**QUOTED TEXT**:

Anyone know a good way to do non grid eg some kind of bayesi Flyte #announcements

Anyone know a good way to do non-grid (eg. some ki...

elegant-petabyte-32634

06/29/2022, 11:06 AM

Anyone know a good way to do non-grid (eg. some kind of bayesian) hyperparameter optimization with Flyte, with multiple trials in parallel? (ie. is there some library that makes this easy or do I have to implement most of the optimization stuff myself? eg. a library which spits out parameters to try and I give it back the results would be pretty easy to use with Flyte, rather than the library calling an objective function like hyperopt does)

broad-monitor-993

06/29/2022, 1:30 PM

hi @elegant-petabyte-32634 there’s currently no canonical way of doing this, although I believe it’s technically possible with Flyte +

<some bayes opt library>

. One would have to use dynamic workflows to collect results and feed it back to the bayesopt sampler for subsequent trials. Do you have a bayesopt library in mind?

**RECORDED INFORMATION**:
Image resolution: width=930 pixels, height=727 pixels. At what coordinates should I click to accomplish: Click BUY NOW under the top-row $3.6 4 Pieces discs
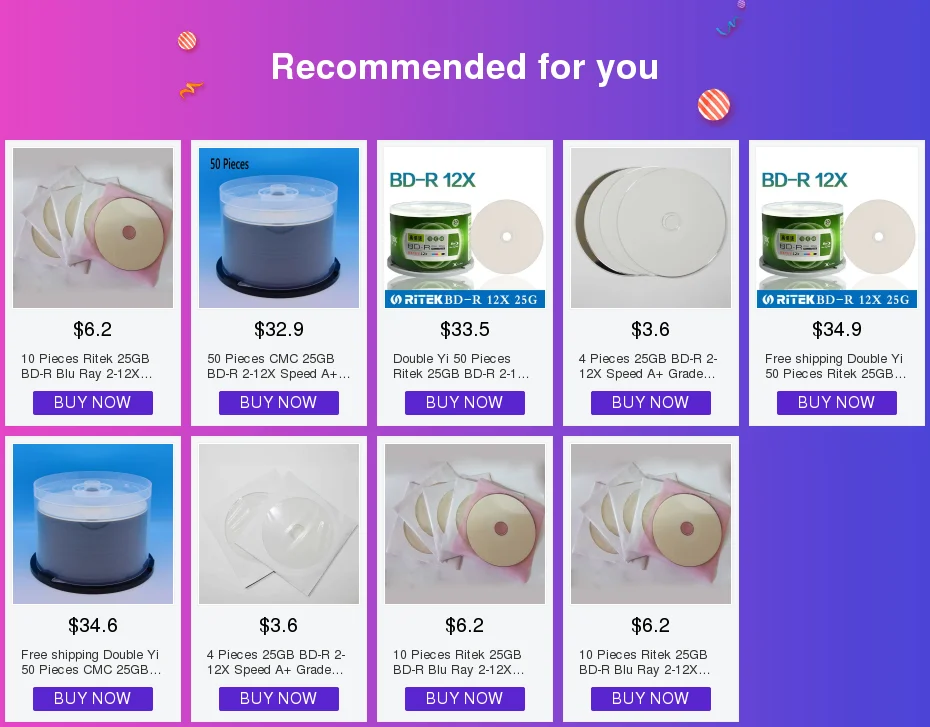651,403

**TASK REQUIREMENTS**:
(A) According to the Flyte forum thread, what would one have to use to collect results and feed them back to the bayesopt sampler for subsequent trials?
(B) Write what comes next in the Flyte forum thread, continuing after its last sentence.

**TASK ANSWERS**:
(A) Dynamic workflows.

(B)
elegant-petabyte-32634

06/29/2022, 1:31 PM

i dont have a specific one in mind, i used hyperopt before though is there a way to limit concurrency with dynamic? // i guess that automatically happens since the sampling is sequential

broad-monitor-993

06/29/2022, 1:59 PM

Using BayesianOptimization (basically using the suggest-evaluate-register loop in the advanced guide) something like this might work.

Copy code

from bayes_opt import BayesianOptimization, UtilityFunction

@task
def black_box_function(points: Dict):
    ...  # inner training loop here

@task
def suggest_points(
    optimizer: BayesianOptimization,
    utility: UtilityFunction,
    concurrency: int,
) -> List[Dict]:
    return [optimizer.suggest(utility) for _ in range(concurrency)]

@task
def register_targets(
    optimizer: BayesianOptimization,
    points: List[Dict],
    targets: List[float],
) -> BayesianOptimization:
    for point, target in zip(points, targets):
        optimizer.register(params=point, target=target)
    return optimizer

@dynamic
def concurrent_trials(points: dict) -> List[float]:
    targets = []
    for _ in points:
        targets.append(black_box_function(**points))
    return targets

@dynamic
def bayesopt(n_iter: int = 5, concurrency: int = 3) -> Dict:
    optimizer = BayesianOptimization(...)
    utility = UtilityFunction(kind="ucb", kappa=2.5, xi=0.0)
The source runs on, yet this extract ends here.